珠玉の音楽に囲まれて

オーディオのこと、音楽のこと、思いついたまま記していきます。
by 横浜のVienna Acousticsファン

初夏の室内楽

2016-07-24 11:23:48 | ライブ
出張先の関西は梅雨が明けて本格的な夏の風情でした。
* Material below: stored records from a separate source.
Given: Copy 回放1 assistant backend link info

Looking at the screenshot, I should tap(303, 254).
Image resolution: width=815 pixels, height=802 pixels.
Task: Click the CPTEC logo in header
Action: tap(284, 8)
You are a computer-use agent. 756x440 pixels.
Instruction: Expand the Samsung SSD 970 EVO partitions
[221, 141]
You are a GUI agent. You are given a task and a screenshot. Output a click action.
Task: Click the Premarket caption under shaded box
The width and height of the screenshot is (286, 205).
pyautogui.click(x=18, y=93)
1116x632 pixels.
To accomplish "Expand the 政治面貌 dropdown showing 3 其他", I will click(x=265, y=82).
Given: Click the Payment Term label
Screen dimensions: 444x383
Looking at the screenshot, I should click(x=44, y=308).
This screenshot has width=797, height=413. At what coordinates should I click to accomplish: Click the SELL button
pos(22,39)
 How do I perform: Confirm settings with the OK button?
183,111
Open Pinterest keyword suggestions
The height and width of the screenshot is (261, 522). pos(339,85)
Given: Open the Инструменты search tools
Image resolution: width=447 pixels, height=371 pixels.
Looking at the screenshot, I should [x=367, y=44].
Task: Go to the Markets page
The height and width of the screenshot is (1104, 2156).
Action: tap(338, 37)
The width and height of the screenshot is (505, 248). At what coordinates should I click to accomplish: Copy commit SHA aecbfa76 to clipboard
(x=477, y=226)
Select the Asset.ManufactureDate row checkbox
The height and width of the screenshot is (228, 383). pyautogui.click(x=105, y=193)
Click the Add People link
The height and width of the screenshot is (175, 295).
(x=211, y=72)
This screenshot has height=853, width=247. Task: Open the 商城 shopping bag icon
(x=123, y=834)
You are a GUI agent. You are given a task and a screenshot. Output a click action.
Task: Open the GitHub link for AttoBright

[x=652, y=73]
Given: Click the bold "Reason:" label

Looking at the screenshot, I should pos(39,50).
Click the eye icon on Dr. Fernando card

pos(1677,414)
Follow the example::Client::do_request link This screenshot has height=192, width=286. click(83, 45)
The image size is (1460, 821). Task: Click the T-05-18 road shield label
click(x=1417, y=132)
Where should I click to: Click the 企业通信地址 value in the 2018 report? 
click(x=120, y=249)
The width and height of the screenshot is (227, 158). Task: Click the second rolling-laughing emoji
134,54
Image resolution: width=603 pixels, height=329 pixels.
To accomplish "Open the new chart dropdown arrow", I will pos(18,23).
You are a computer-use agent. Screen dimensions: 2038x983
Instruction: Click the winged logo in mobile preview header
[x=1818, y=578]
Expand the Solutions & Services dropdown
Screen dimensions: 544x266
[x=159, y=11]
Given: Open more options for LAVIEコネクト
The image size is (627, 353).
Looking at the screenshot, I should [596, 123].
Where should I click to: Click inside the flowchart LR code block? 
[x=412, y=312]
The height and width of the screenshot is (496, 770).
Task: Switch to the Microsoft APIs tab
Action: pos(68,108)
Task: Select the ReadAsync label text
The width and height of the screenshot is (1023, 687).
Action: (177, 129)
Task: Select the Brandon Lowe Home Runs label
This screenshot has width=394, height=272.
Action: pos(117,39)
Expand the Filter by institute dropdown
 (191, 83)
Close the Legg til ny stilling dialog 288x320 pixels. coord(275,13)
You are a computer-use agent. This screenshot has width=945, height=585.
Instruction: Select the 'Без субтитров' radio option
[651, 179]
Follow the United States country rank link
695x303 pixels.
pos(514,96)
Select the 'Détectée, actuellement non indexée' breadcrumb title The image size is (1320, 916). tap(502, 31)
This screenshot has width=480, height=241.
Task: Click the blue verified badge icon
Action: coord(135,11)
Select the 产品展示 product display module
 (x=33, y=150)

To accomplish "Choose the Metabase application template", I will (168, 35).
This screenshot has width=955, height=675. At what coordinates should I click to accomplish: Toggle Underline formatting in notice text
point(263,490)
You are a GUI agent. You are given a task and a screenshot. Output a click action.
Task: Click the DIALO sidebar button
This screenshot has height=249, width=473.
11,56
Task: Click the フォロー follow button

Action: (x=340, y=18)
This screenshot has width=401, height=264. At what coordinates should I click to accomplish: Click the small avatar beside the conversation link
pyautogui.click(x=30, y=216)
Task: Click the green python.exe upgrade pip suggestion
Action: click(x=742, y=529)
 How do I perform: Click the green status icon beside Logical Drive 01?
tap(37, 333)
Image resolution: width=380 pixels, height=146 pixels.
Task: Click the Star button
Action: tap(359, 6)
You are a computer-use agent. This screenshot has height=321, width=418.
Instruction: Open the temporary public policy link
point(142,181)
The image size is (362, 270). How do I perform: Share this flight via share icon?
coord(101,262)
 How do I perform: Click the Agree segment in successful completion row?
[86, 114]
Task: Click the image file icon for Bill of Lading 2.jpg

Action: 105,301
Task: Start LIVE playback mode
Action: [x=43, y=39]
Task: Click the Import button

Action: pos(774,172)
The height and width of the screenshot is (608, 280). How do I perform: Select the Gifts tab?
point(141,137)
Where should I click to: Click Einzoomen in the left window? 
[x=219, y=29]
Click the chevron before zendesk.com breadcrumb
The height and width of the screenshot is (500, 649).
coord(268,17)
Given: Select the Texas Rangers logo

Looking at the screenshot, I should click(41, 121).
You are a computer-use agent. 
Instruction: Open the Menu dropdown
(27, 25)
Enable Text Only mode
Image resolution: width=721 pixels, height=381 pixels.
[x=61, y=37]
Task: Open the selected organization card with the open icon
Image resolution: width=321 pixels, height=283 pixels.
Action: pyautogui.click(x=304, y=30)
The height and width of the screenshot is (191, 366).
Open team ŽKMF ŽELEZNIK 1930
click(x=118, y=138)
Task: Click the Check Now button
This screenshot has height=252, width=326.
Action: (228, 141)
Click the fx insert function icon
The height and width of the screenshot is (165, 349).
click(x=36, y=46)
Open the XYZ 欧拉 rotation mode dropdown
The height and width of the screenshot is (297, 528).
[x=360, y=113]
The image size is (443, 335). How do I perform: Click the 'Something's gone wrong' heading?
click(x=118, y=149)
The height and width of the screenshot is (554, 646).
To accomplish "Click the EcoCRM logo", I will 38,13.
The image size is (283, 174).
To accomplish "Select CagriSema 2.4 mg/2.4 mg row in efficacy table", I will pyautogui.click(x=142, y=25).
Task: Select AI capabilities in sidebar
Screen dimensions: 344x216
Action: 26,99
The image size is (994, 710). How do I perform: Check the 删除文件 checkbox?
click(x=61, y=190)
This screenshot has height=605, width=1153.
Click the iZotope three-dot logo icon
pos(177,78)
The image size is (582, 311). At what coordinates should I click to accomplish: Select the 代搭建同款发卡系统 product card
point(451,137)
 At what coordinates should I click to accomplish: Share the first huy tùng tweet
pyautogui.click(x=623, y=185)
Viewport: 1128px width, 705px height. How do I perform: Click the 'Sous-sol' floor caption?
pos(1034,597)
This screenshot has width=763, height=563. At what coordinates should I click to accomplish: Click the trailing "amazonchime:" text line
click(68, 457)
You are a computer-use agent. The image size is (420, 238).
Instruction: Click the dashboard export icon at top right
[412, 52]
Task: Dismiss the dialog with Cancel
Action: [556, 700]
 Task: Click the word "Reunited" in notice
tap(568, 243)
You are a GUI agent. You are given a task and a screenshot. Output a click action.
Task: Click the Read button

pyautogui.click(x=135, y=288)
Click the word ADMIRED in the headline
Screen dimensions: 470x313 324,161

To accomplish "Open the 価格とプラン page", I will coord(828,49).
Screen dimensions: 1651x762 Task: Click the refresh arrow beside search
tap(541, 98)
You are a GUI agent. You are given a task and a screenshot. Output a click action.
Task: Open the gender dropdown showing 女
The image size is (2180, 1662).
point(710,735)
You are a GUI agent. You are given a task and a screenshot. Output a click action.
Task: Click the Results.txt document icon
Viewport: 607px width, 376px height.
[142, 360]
シャーシャーシャーとなくクマゼミの声を聞くと、いかにも西日本の夏という感じがします。特に大木の街路樹まわりは音量十分で、果たして何dB出ていただでしょうか。耳への圧が凄かったです。新幹線で横浜に戻ると確かに涼しく、蝉の声にも勢いがありません。関東の梅雨明けも時間の問題でしょうが、できればスパッと明けてもらいたいです。さて、5月から6月にかけては、オフ会以外にもオーディオ交流(単なる飲み会含む)、ライブなどありましたので、少々巻きを入れて紹介します(汗)。まずはライブからです。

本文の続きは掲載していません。